In has been shown for the human genome that recombination rate occurs in a higher frequency in non-coding region than within genes (McVean et al. 2004). McVean et al. (2004) found also that 80% of recombination occurs in less than 10% of the human MHC sequence. Consequently, the human MHC is thought to be a recombination hotspot. Thus, density and intensity of recombination rate might be optimised for different sections in the genome. This study revealed incompatible sequence blocks in the sequences and a significant (P<0.05) decay in linkage disequilibrium with distance in several chamois DRB alleles, suggesting recombination in the MHC class II DRB gene. In both chamois species the estimated population recombination rate (ρ) differs significantly (P<0.001) from that expected under the null hypothesis of no recombination. In addition, the estimated recombination rate exceeds the estimated mutation rate (θ) by an order of magnitude. This indicates that the accumulation of new recombinant alleles greatly exceeds that of alleles derived from new point mutations and that intragenic recombination may have an adaptive significance in the evolution of the MHC class II DRB gene. Apparently, within exon 2, two DNA segments (positions 98–196 and positions 147–234) may have acted as hot spots for recombination. These DNA blocks were found in several alleles in either chamois species. Putative intragenic recombination events have taken place also between the two sets of species–specific alleles, suggesting frequent segmental sequence exchanges among the DRB alleles in the common history of the genus Rupicapra. The very high population recombination rate (ρ) in either chamois species indicates also that in their short intraspecific evolutionary time a rapid accumulation of novel alleles generated by recombination has taken place and the origin of some of these alleles might be relative recent. This fact also has consequences for phylogenetic inferences made from MHC sequence data, because the occurrence of recombination means that different parts of the alleles have different phylogenies. Schierup and Hein (2000) showed that with recombination the length of terminal branches, and the total branch lengths are larger and the time to the most recent common ancestor is smaller than for a phylogenetic tree reconstructed with no recombination. Therefore, conclusions based on MHC class II gene phylogenies should be considered with caution (e.g. trans-species polymorphism).

Finally, positive selection was determined for the exon 2 in both chamois species.

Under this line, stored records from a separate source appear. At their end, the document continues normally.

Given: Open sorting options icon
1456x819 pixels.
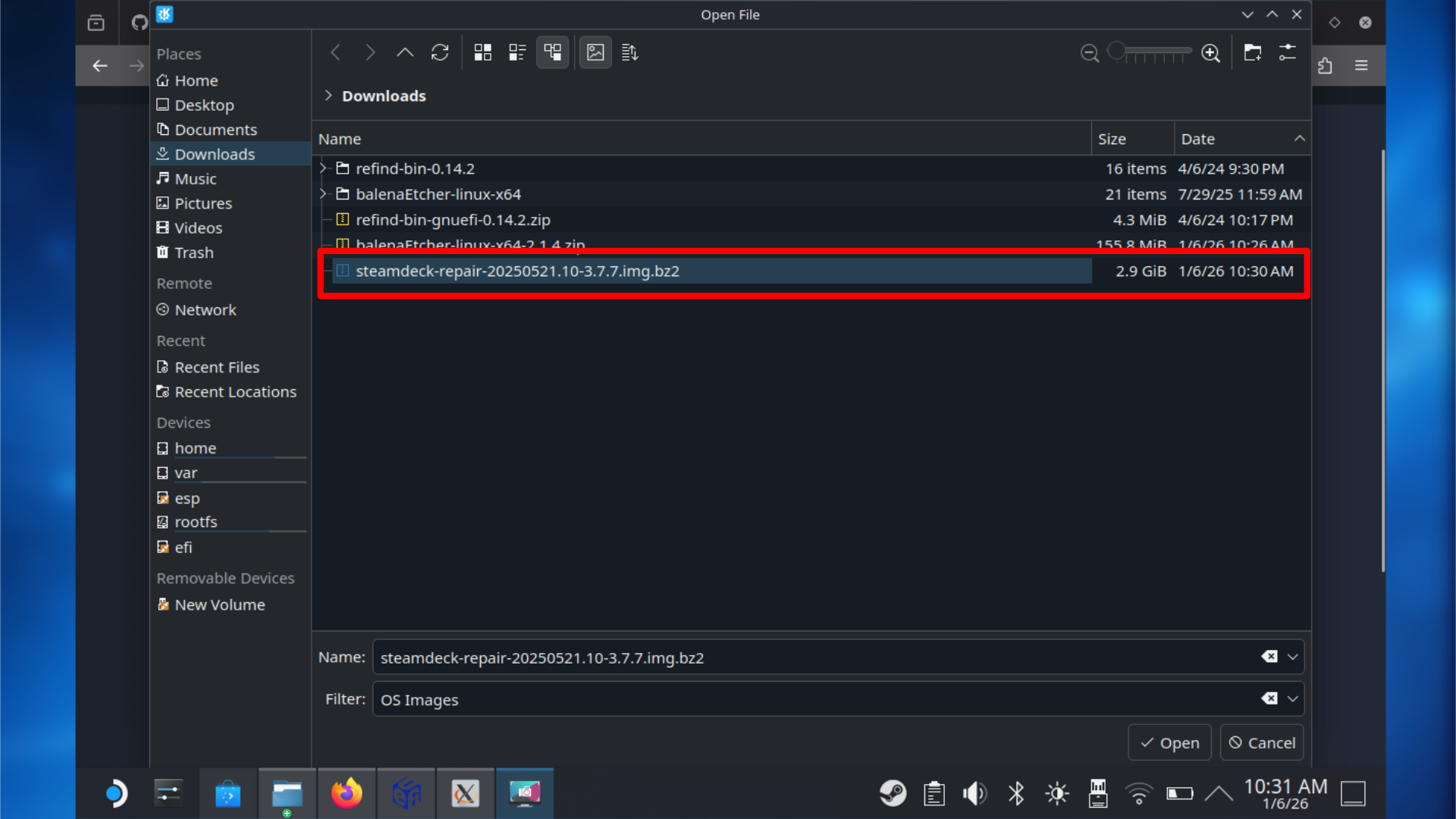Looking at the screenshot, I should point(629,52).
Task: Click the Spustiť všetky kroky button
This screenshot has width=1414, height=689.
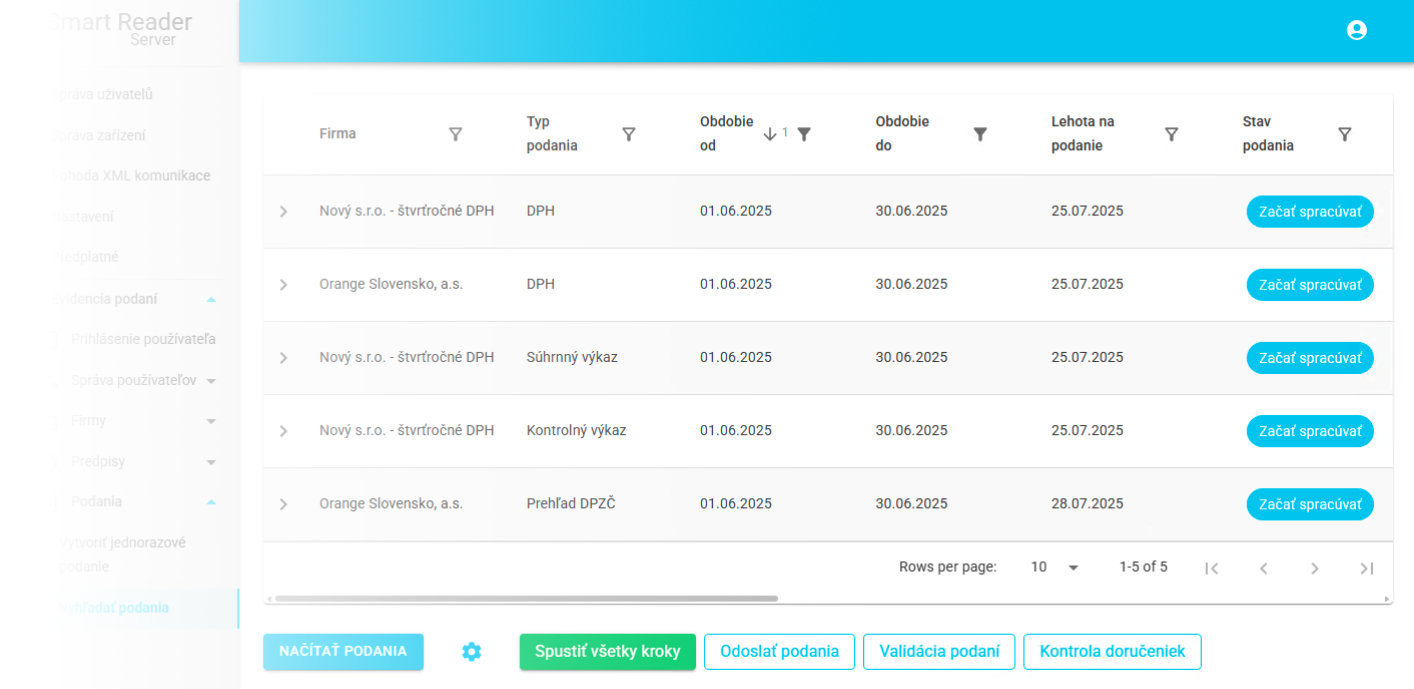Action: 607,652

In the Pyrenean chamois sequences about 23% of the sites were identified to be under strong positive selection (w=20.42), whereas in the Alpine chamois sequences, only 13% of sites were found to be under strong positive selection (w=15.23). We used only the M7 model, which acts as the null model versus the alternative model M8 (Yang et al. 2000). It has been shown that these two models are much more robust against the occurrence of recombination in the sequences than the other implemented models in CODEML (Anisimova et al. 2003). Furthermore, the Bayes’ prediction of sites under positive selection appears to be robust to recombination effects (Anisimova et al. 2003). The sites that were identified as positively selected sites were mostly in accordance with the putative human PBR sites (Brown et al. 1993). In the Pyrenean chamois sequences 14 sites were identified as positively selected sites out of 22 putative PBR sites. From those 14 sites only two (amino acid position 41 and 57) are not considered as putative PBR sites. In Alpine chamois only seven PBR sites were found to be under strong diversifying selection (Fig. 1; Table 4). However, the positively selected PBR sites shared between both species are identical.

In summary, the study revealed that the contribution of intragenic recombination for generating sequence polymorphism in the chamois DRB gene is about ten times high than point mutations. Thus, intragenic recombination coupled with strong positive selection are the main forces in generating sequence diversity in the MHC class II DRB gene.